Avant Adam, les demi-hommes

Jack London

Roman de science fiction à l'envers : l'auteur raconte comment aurait pu se passer l'évolution des espèces pré-hominidées vers l'espèce humaine actuelle. L'artifice de l'auteur est le suivant : le narrateur revit dans ses rêves des tranches de vie de ses ancêtres très lointains, de l'époque de l'homme des cavernes.

Ces hommes ne possèdent qu'un langage rudimentaire, ne communiquant que par grognements. Ils sont incapables d'échanger des idées élaborées. Ne portant aucun nom, le narrateur leur en attribue un en se basant sur l'aspect qu'ils ont. Il nomme son camarade, adolescent comme lui, « Oreille pendante », se référant à cette disgrâce de son visage. Il nomme un vieillard « Os à moelle » et la brute de la tribu « Œil rouge ».

Ils se nourrissent sur les lieux de leur pèche, leur chasse ou leur cueillette, il ne songent pas à faire des stocks. Un jour, une femme a l'idée d'emporter des baies dans une calebasse, plutôt que de devoir toutes les manger sur place. Elle vient d'inventer le récipient et le principe du magasin, du stock.

L'ancêtre du narrateur et son compagnon « Oreille pendante » s'amusent à « naviguer » dans la rivière grâce à des troncs d'arbre. Étant dans des positions instables, ne cessant de rouler autour du tronc d'arbre et de plonger dans l'eau, ils finissent par observer qu'ils obtiennent une meilleure stabilité en associant les deux troncs et en les retenant ensemble par les pieds. Ils ont inventé un esquif rudimentaire, mais, dit le narrateur, « ils ne songeaient pas à associer plusieurs troncs plus petits, à les assembler grâce à des lianes, afin d'en faire un pirogue ».

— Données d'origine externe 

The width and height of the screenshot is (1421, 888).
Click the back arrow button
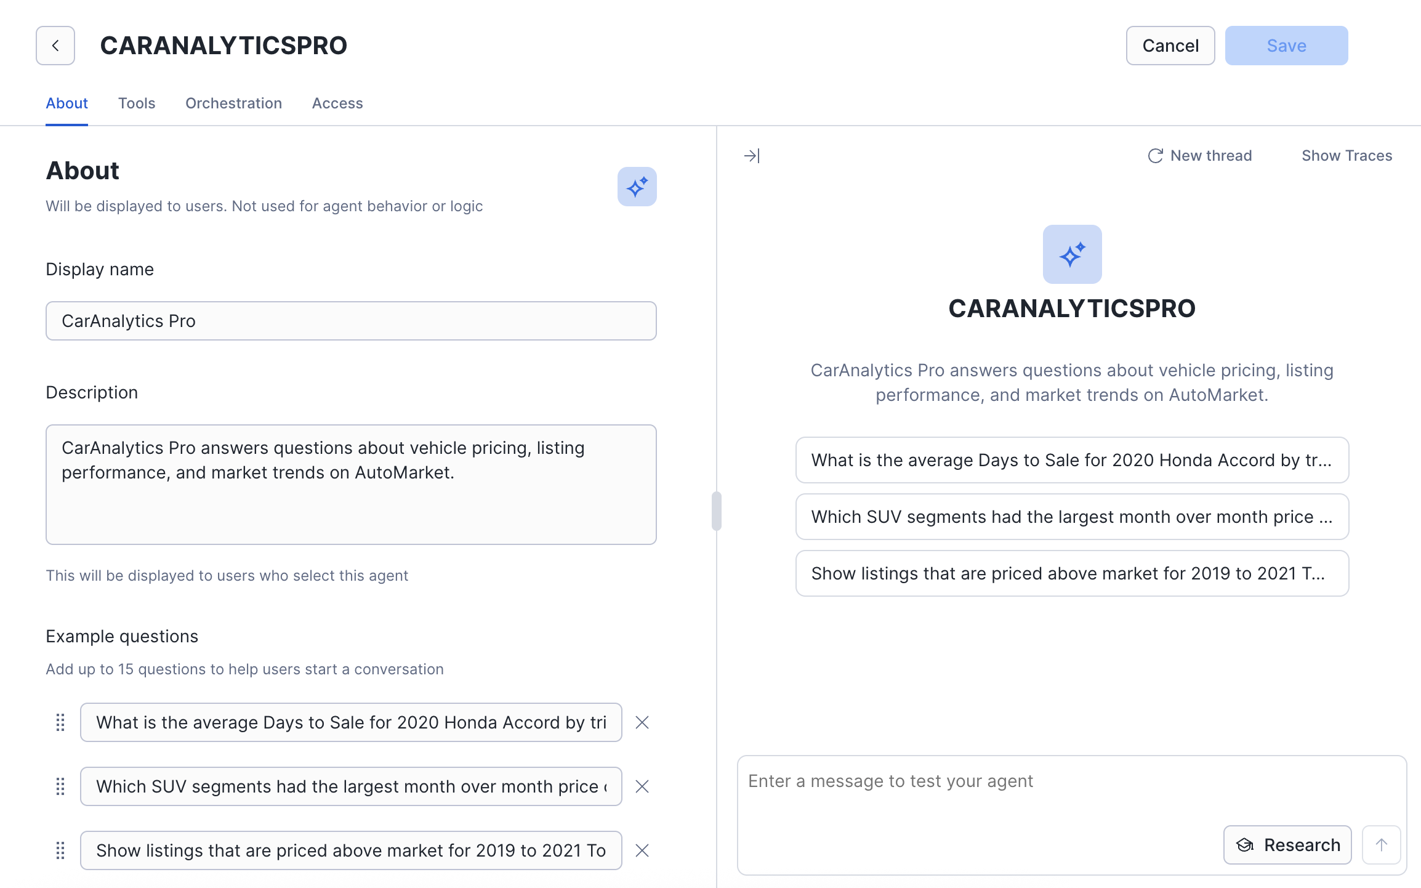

L'ancêtre du narrateur fait partie de la tribu, ou plutôt de l'espèce, des « Hommes des cavernes ». Mais d'autres tribu-espèces coexistent, dont les « Hommes des arbres » et les « Hommes du feu », qui peuvent être plus évoluées, se développer en plus grand nombre, avoir des ambitions territoriales, et menacer les « Hommes des cavernes ».

Un jour l'ancêtre du narrateur (qui se nomme lui-même, ou plutôt que l'auteur nomme « Grandes dents », je crois) et son compagnon, en vadrouille, découvrent des braises abandonnées par les « Hommes du feu ». Ils attisent les braises en les remuant avec des branches non encore brûlées, réveillent le feu et trouvent cela très distrayant. Ils finissent par mettre le feu à la forêt et s'enfuient, retournant à leur caverne.

Un jour « Grandes dents » (le narrateur) rencontre « La rapide », une jeune femme qu'il nomme ainsi car elle est très agile. Elle est probablement issue des « Hommes des arbres » ou peut-être des « Hommes du feu » (je ne sais plus, peut-être que c'est le même peuple). Il dit qu'il est « attiré par elle », ou quelque chose comme cela. Le narrateur, lui, vivant au XXième siècle (ou XIXième) dispose d'un vocabulaire évolué, mais il ne souhaite pas en dire plus que ce qu'il y avait dans la tête de son ancêtre, autant qu'il puisse en juger.

Ils finissent par se mettre en couple, devine-t-on, et ils ont un enfant.

Ce qui est en filigrane dans ce roman, c'est « voila comment (je (moi l'auteur)) pense que l'homme a évolué, s'est perfectionné, a progressé », même si cela n'est pas dit de façon aussi directe, évitant ainsi la controverse, ce n'est qu'un roman.